Hay aficiones que llegan casi por casualidad y terminan ocupando un lugar importante en la vida. A Carlos Ramón López le ocurrió con la cerveza artesana. Fue en 2014, durante una cata, cuando descubrió un mundo que hasta entonces apenas conocía y que hoy define como un «amor incondicional».
Once años después, una nave de Tomelloso se ha convertido en el lugar desde el que elabora sus propias cervezas, experimenta con ingredientes y recibe a quienes quieren conocer más de cerca una bebida de la que todavía, asegura, queda mucho por descubrir.
«Descubrí que había un mundo infinito en la cerveza artesana», recuerda López. Su curiosidad por la cocina terminó llevándole a investigar de forma autodidacta y, posteriormente, a incorporarse a la Asociación de Cerveceros Caseros Españoles.
Allí comenzó a intercambiar experiencias con otros aficionados y a ampliar poco a poco su equipo. Desde 2016 comparte además esta pasión con otros integrantes del Mancha Beer Team, un grupo en el que intercambian conocimientos sobre levaduras, lúpulos, maltas y procesos de elaboración.
De Tomelloso a los concursos nacionales
La evolución también terminó llevándole a competir. En 2018 comenzó a enviar algunas de sus cervezas a concursos nacionales, una experiencia que utilizó especialmente para aprender y mejorar.
El primer reconocimiento llegó en 2020 con una cerveza DoppelBock de estilo alemán. Después conseguiría otro galardón en una IPA Day. Tras el parón provocado por la pandemia, retomó la elaboración en 2023 y en 2024 consiguió un nuevo segundo premio.
«Soy demasiado meticuloso a la hora de elaborar, tengo mis pautas de elaboración y sigo con la vieja escuela», reconoce.
Su forma de entender esta afición pasa por cuidar cada parte del proceso y seguir probando posibilidades dentro de un terreno que considera prácticamente inagotable.
Un viaje cervecero alrededor del mundo
La nave también se ha convertido en un espacio para compartir lo aprendido.
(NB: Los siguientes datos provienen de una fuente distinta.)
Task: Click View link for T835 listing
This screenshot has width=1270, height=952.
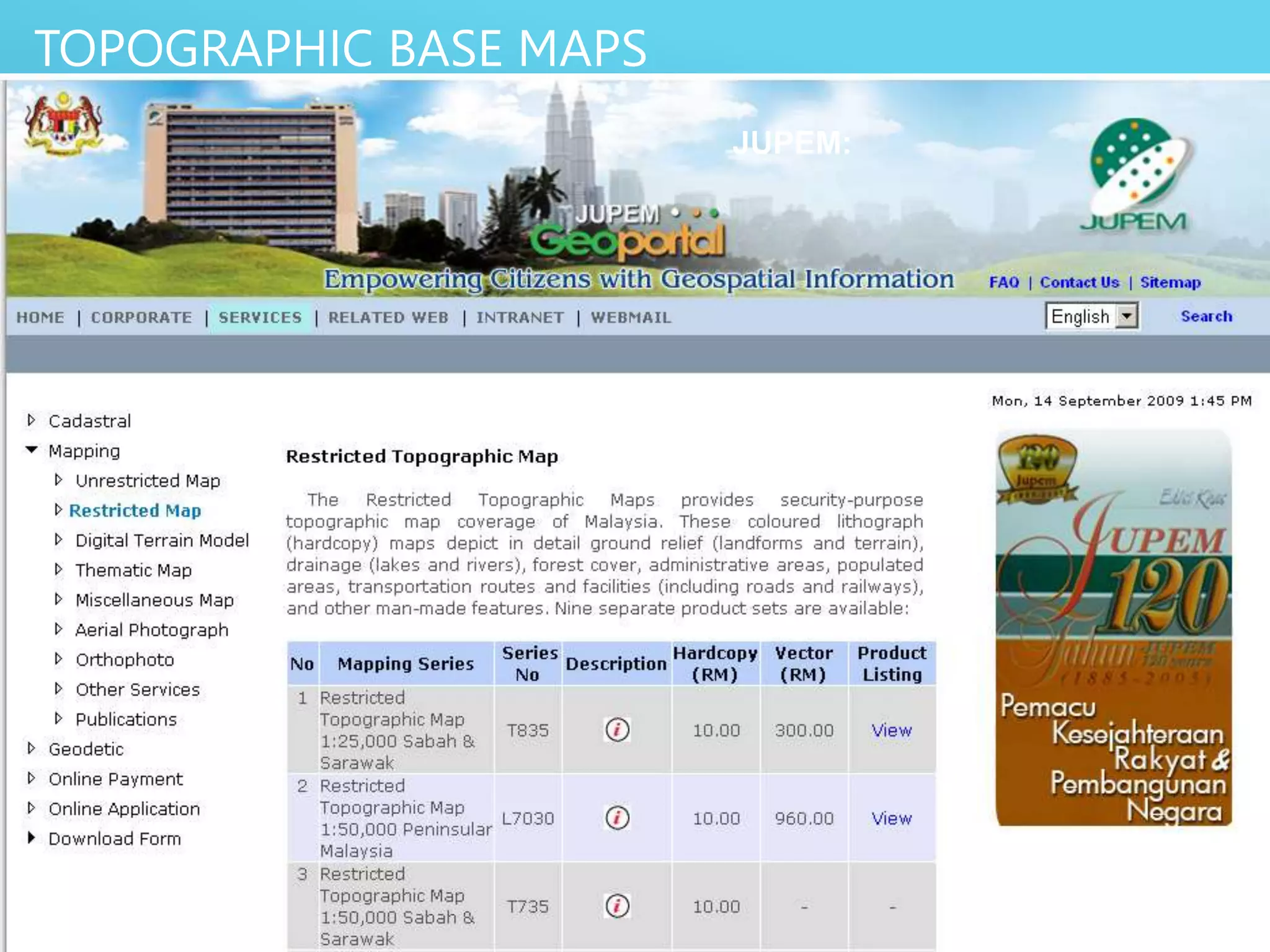Action: click(891, 730)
López organiza catas especializadas en las que propone un recorrido por cervezas de República Checa, Bélgica, Alemania, Estados Unidos y Reino Unido, combinadas con diferentes platos.
El viaje comienza con una cerveza llegada desde Budvar, «ligera, muy fina, de espuma blanca cremosa y carbonatación baja», acompañada de cecina y quesos como Idiazábal o San Simón.
Después llega una Belgian Blanc de 6,4 grados junto a camembert o gorgonzola, antes de pasar a una Weissbier alemana servida con salchicha Bratwurst.
La cuarta propuesta es una American IPA. En este punto, el acompañamiento gana intensidad con una carne cocinada a baja temperatura en cerveza negra desde la noche anterior y servida durante la propia cata.
El recorrido termina en Inglaterra con una Smith Imperial, «cerveza negra, muy densa, de diez grados», acompañada de brownie de chocolate.
«La gente se va con una idea totalmente diferente de lo que es la cerveza», resume López.
Pese al nivel alcanzado y a los reconocimientos obtenidos, no tiene intención de convertir esta afición en una producción destinada a la venta. Su propósito sigue siendo compartirla con amigos y visitantes, mientras piensa ya en nuevos eventos en los que unir cerveza y gastronomía.
Tampoco plantea la cerveza artesana como una batalla contra la industrial. Defiende, eso sí, las posibilidades que ofrece una elaboración más cuidada: «Una de las ventajas de la cerveza artesana es que aporta matices y sabores mejores que una industrial. Más maltosidad, mejor sabor, otros perfiles».